» Task to complete: Each entry below is to be returned exactly, with any pictures left out.

________________________________________

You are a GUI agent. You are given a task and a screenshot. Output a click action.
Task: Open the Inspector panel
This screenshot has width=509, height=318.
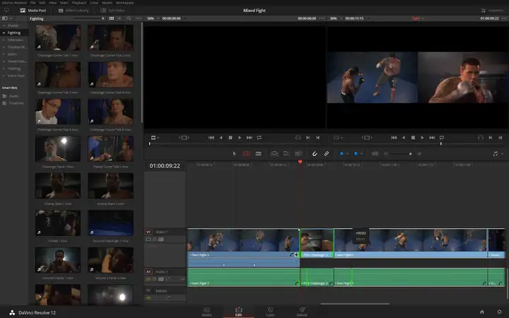pyautogui.click(x=493, y=11)
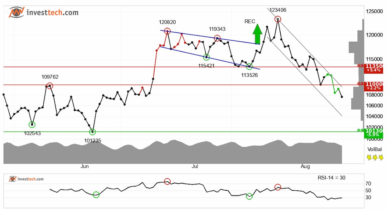
Task: Click the Jul label on time axis
Action: [x=195, y=166]
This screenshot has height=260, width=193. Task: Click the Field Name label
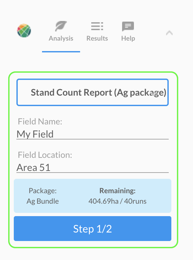point(40,121)
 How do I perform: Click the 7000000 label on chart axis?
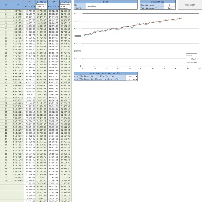click(x=78, y=14)
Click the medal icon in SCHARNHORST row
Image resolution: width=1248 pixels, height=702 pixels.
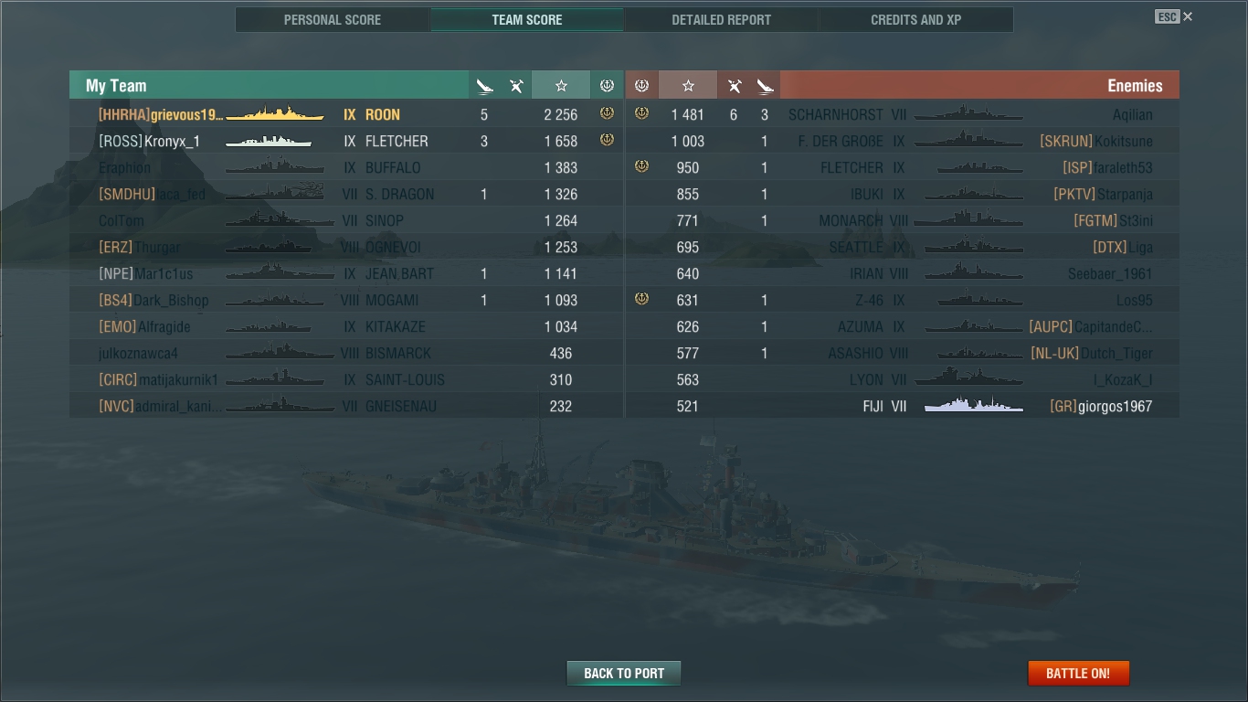641,113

________________________________________

» Answer to this task:
You are a GUI agent. You are given a task and a screenshot. Output a click action.
Task: Open the Inspector panel
This screenshot has width=509, height=318.
pyautogui.click(x=493, y=11)
Task: Click the Jul label on time axis
Action: [x=195, y=166]
This screenshot has height=260, width=193. Task: Click the Field Name label
point(40,121)
 How do I perform: Click the 7000000 label on chart axis?
click(x=78, y=14)
Click the medal icon in SCHARNHORST row
Image resolution: width=1248 pixels, height=702 pixels.
641,113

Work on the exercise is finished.